## Start PROVIDED MATERIAL
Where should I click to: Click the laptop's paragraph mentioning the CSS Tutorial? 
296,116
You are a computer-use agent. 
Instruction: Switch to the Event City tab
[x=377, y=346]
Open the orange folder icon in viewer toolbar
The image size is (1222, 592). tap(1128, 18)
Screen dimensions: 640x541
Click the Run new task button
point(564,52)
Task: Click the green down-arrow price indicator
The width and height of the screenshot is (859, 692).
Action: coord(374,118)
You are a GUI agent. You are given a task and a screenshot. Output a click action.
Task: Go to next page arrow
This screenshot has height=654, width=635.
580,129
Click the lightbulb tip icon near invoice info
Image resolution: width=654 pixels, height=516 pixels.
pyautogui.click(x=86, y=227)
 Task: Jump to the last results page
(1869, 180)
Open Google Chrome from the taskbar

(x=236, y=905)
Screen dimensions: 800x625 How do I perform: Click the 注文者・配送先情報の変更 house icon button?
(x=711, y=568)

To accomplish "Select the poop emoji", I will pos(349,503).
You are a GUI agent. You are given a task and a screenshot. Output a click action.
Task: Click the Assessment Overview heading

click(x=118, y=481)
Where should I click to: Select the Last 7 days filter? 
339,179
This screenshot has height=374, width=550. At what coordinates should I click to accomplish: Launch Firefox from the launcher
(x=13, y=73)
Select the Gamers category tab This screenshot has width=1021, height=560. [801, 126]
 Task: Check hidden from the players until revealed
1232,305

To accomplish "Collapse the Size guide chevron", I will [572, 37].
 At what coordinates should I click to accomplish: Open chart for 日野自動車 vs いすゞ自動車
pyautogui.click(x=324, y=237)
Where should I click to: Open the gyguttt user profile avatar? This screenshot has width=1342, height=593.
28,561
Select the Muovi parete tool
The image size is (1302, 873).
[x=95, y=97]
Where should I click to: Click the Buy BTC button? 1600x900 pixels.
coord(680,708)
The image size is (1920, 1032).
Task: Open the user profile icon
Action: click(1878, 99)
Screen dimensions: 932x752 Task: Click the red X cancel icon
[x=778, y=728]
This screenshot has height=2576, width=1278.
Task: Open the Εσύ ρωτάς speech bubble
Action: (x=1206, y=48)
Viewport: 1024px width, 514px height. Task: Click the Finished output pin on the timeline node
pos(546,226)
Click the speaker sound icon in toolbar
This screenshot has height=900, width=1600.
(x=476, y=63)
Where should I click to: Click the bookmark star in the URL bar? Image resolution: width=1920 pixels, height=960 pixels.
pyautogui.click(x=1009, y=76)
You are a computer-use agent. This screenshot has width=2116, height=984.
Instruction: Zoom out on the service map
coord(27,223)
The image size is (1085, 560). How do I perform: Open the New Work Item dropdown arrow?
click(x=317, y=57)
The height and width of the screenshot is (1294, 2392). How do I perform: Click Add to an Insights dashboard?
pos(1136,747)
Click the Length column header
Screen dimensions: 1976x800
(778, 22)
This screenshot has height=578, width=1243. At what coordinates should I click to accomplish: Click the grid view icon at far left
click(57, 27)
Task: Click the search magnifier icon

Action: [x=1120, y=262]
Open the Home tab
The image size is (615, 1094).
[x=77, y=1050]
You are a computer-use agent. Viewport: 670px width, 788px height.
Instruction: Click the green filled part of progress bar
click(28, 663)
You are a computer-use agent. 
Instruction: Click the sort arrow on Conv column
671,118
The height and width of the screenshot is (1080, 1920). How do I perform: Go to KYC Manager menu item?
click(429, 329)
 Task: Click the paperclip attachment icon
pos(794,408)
## End PROVIDED MATERIAL
--- CHALLENGE ---
Write out everything from the line containing "Viewport: 1024px width, 514px" down to the line containing "click(28, 663)", swapping "Instruction" for "Goal" and leaving all else unchanged.

--- EXERCISE RESULT ---
Viewport: 1024px width, 514px height. Task: Click the Finished output pin on the timeline node
pos(546,226)
Click the speaker sound icon in toolbar
This screenshot has height=900, width=1600.
(x=476, y=63)
Where should I click to: Click the bookmark star in the URL bar? Image resolution: width=1920 pixels, height=960 pixels.
pyautogui.click(x=1009, y=76)
You are a computer-use agent. This screenshot has width=2116, height=984.
Goal: Zoom out on the service map
coord(27,223)
The image size is (1085, 560). How do I perform: Open the New Work Item dropdown arrow?
click(x=317, y=57)
The height and width of the screenshot is (1294, 2392). How do I perform: Click Add to an Insights dashboard?
pos(1136,747)
Click the Length column header
Screen dimensions: 1976x800
(778, 22)
This screenshot has height=578, width=1243. At what coordinates should I click to accomplish: Click the grid view icon at far left
click(57, 27)
Task: Click the search magnifier icon

Action: [x=1120, y=262]
Open the Home tab
The image size is (615, 1094).
[x=77, y=1050]
You are a computer-use agent. Viewport: 670px width, 788px height.
Goal: Click the green filled part of progress bar
click(28, 663)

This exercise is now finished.